**Recorded data**

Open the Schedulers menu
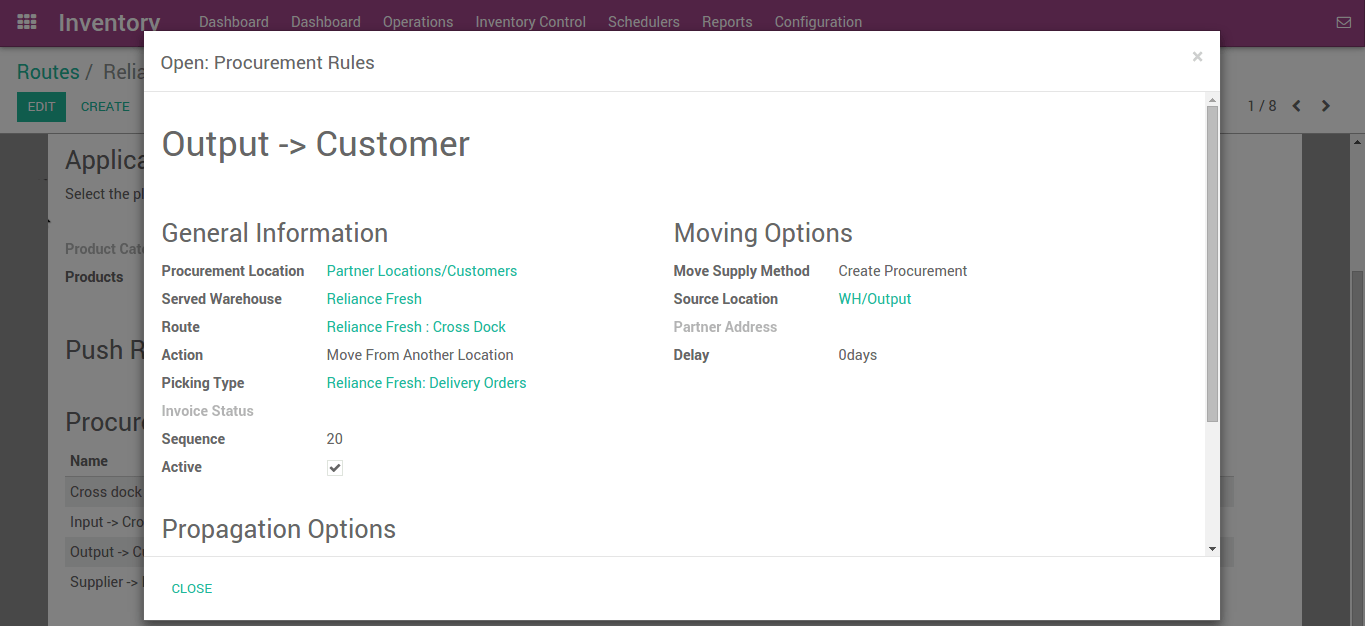The height and width of the screenshot is (626, 1365). tap(643, 21)
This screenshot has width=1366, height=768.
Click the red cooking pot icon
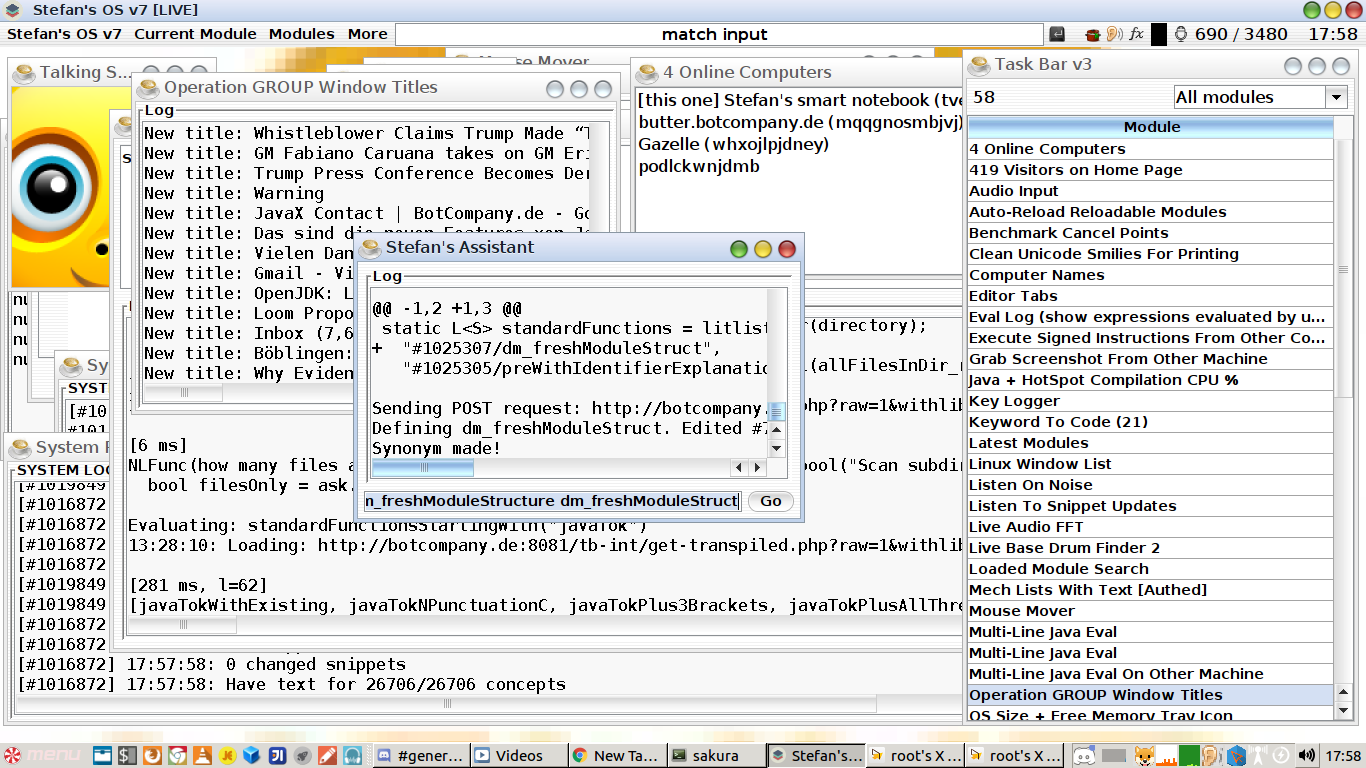click(x=1093, y=34)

**Your instructions**
Pictures excluded, set down all the entries exactly.

**Answer section**
Open the Schedulers menu
The height and width of the screenshot is (626, 1365). tap(643, 21)
This screenshot has width=1366, height=768.
Click the red cooking pot icon
click(x=1093, y=34)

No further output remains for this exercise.